* [Description of the task]
Rewrite everything from the line containing "Find the location" down to the line containing "dropdown-option: Übergang (1118)", changing "particular" to "specific" and leaving the rest untouched.

* [Data for analysis]
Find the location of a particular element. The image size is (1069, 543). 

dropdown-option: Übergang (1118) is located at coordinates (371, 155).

---

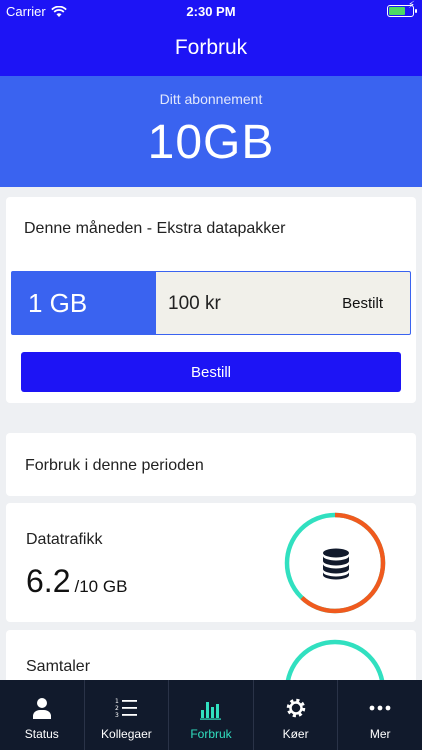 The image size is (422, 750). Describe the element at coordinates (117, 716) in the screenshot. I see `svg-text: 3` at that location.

==

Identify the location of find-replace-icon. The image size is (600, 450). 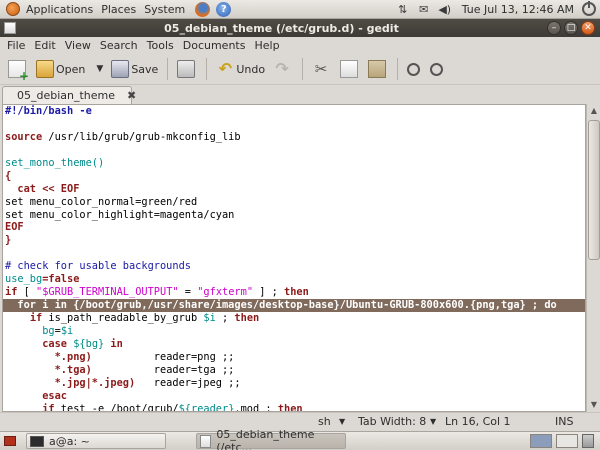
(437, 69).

* [Finished exercise]
Find the location of a specific element. The image size is (1069, 543). 

dropdown-option: Übergang (1118) is located at coordinates (371, 155).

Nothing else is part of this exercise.